The team has designed new algorithms that allow autonomous systems to deal with uncertainty.
The researchers used human behaviour – the almost unconscious action of pulling, stuffing, folding and piling – as a template, adapting both the repetitive and thoughtful aspects of human problem-solving to handle uncertainty in their computed solutions.
By doing so, they enabled a robot to do the laundry without knowing how many and what type of clothes needed to be washed.
Out of the 13 or so tasks involved in the laundry problem, the team’s system was able to complete more than half of them autonomously and nearly completed the rest – by far the most effective demonstration of laundering AI to date.

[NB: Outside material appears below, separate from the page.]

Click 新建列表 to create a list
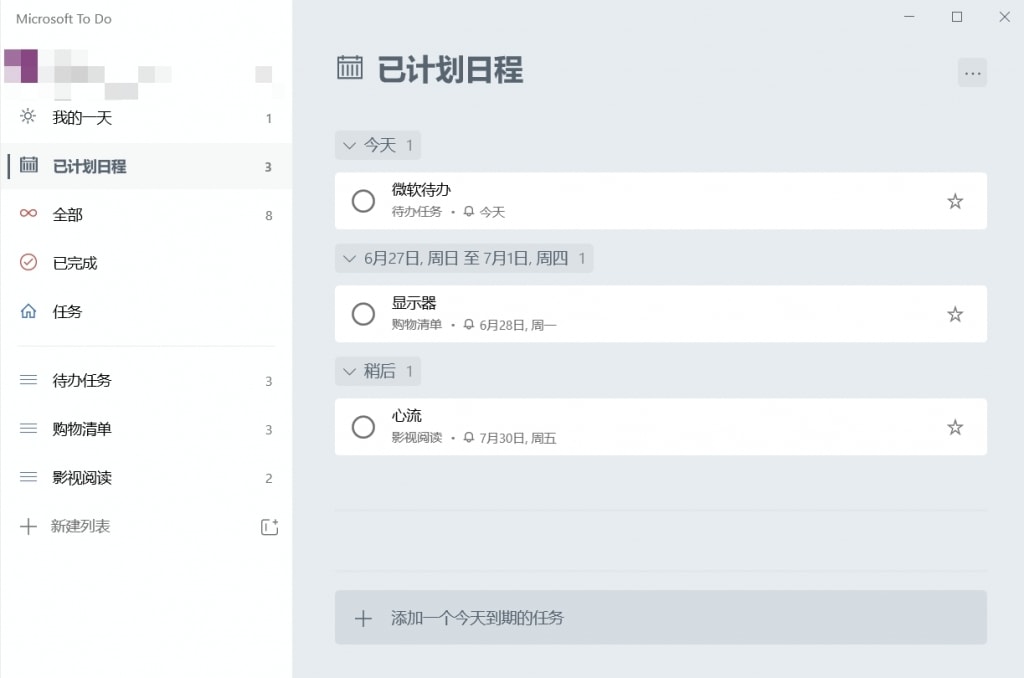 click(x=80, y=526)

Though laundry robots are an impressive, and potentially time-saving, application of AI, the framework that Srivastava and his team developed can be applied to a range of problems.
From manufacturing to space exploration to search-and-rescue operations, any situation where artificially intelligent systems must act, despite some degree of uncertainty, can be addressed with the method, researchers said. (AGENCIES)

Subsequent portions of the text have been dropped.